Soleure COSIAP 3 novembre 2005

Mesdames et Messieurs, permettez-moi de vous saluer
et de remercier les organisateurs de m’avoir conviée à
cette conférence.

Je me présente : je suis responsable de la rubrique
suisse et de la rubrique économique de L’Hebdo,
auparavant j’ai notamment travaillé à 24 Heures en
rubrique économique, puis en politique vaudoise et
fédérale.

Avant de rejoindre L’Hebdo il y a deux ans et demi, j’ai
travaillé une petite année comme Déléguée à la
communication du Département des institutions et des
relations extérieures du canton de Vaud, dirigé par le
Conseiller d’Etat Pierre Chiffelle. Manière de passer de
l’autre côté du miroir, une expérience très enrichissante
pour voir comment le travail des journalistes est perçu.
Enfin, il me paraît utile de vous signaler que je donne un
cours au Centre romand de formation des journalistes à
Lausanne sur les relations entre politiciens et
journalistes.

Un des premiers points que je mentionne lors de ce
cours et dont je tiens aussi à vous faire part, c’est une
rappel historique :

La liberté de la presse et les partis sont des
enfants de la révolution. La Gazette de Lausanne,
fondée en 1798 et dont le journal Le Temps est le
successeur, se voulait un journal d’opinion au service
d’une idée alors totalement neuve chez nous, la
démocratie, l’égalité des droits entre citoyens.
Auparavant, il existait en Suisse des Feuilles d’avis, au
sens de feuilles d’annonces, par exemple la Feuille d’avis
de Lausanne, Feuille d’avis de Neuchâtel, devenus 24
heures, et l’Express. Dès la chute de l’Ancien Régime et
l’instauration de la liberté de la presse, la presse
politique s’est développe dans tous les cantons. Chaque
parti avait son organe. Les grands noms qui signaient
dans la Gazette de Lausanne ou la Nouvelle Revue par
exemple étaient souvent des politiciens actifs, députés
ou même Conseillers nationaux.

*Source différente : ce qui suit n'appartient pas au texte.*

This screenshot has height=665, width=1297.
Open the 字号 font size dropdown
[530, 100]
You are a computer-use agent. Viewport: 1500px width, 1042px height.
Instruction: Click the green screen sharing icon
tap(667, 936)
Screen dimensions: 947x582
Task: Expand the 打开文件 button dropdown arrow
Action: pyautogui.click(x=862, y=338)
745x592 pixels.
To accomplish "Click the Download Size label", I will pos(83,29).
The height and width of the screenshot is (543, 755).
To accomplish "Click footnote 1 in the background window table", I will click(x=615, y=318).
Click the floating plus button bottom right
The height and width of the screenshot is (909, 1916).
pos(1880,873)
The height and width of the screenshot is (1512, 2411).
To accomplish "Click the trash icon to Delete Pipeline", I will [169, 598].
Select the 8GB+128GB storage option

L’apogée de cette
coexistence naturelle et harmonieuse entre politciens et
journalistes se situe au tournant du XXième siècle
jusqu’à la première guerre mondiale.

Tempi passati, comme disent les Italiens, ces temps sont
révolus.

Après deux siècles de compagnonnage au service de la
démocratie, il faut malheureusement constater que
journalistes et politiciens forment désormais une sorte
de couple infernal, ils ne sont plus très loin de se
considérer mutuellement comme un mal nécessaire, ils
s’accablent de reproches. En la matière, la Suisse
n’échappe pas à cette tendance lourde que l’on constate
dans la plupart des vieilles démocraties occidentales. Discrédités, les politiciens passent pour être « tous
pourris », et nous autres journalistes n’avons pas non
plus meilleure réputation, nous passons pour des
manipulateurs sans scrupules.

Vous le savez, régulièrement, les instituts de sondage
évaluent la crédibilité des différentes catégories
professionnelles. Ainsi une enquête citée par le Temps
en novembre 2004 indiquait qu’en Europe les médecins
étaient crédités d’un taux de confiance de 40%, suivis
par les hommes d’église 35 % de confiance. Selon le
même classement, nous les journalistes inspirons 5% de
confiance, et les politiciens 2%.

Pas franchement terrible.

Si le couple journaliste-politicien subit la même opprobre
de l’opinion publique, il est au bord du divorce.
Témoigne de cette mésentente une déclaration de
Moritz Leuenberger, chef du Département de
l’environnement, des transports, et de la communication.
Lors d’une rencontre avec les éditeurs romands en
janvier 2004, il a notamment dénoncé « une tendance
des médias à l’impatience et à l’instantanéité, qui
conduit à une politique d’annonce, une politique du mot
et non de l’action ». Il s’est aussi demandé quelle était
la pertinence de la thèse qui veut que « la presse ait un
devoir de contrôle et de critique et que la mission des
journalistes soit de dévoiler et de critiquer
systématiquement ». Selon lui la critique devrait
« éclairer », si elle n’a pour but que le changement pour
le changement, si donc la critique est gratuite, elle conduit à la polarisation politique _ tout est noir ou
blanc_ à des changements de plus en plus fréquents. Et
le conseiller fédéral d’en déduire pas moins que c’est un
jeu « dangereux pour l’équilibre régional, linguistique et
culturel de la Suisse ».

Voilà qui est grave et qui pose bien l’enjeu de la relation
politique/journaliste. Le journaliste est-il devenu un
animateur du show politique, ou bien peut-il,
doit-il retrouver sa mission d’information, de
construction du débat politique ?

Dans ce contexte, quels sont les atouts et les risques
des relations entre personnalités politiques et
journalistes ?

Commençons par les atouts !

Le système politique suisse se caractérise par une très
grande proximité, et je dirais même disponibilité, du
pouvoir politique. Il suffit de se rendre à l’étranger pour
le mesurer. Même si l’accès au Palais fédéral a été
récemment sécurisé, cet accès reste facile, et je crois
que la population comme les journalistes et le politiciens
sont attachés à cette immédiateté de contacts.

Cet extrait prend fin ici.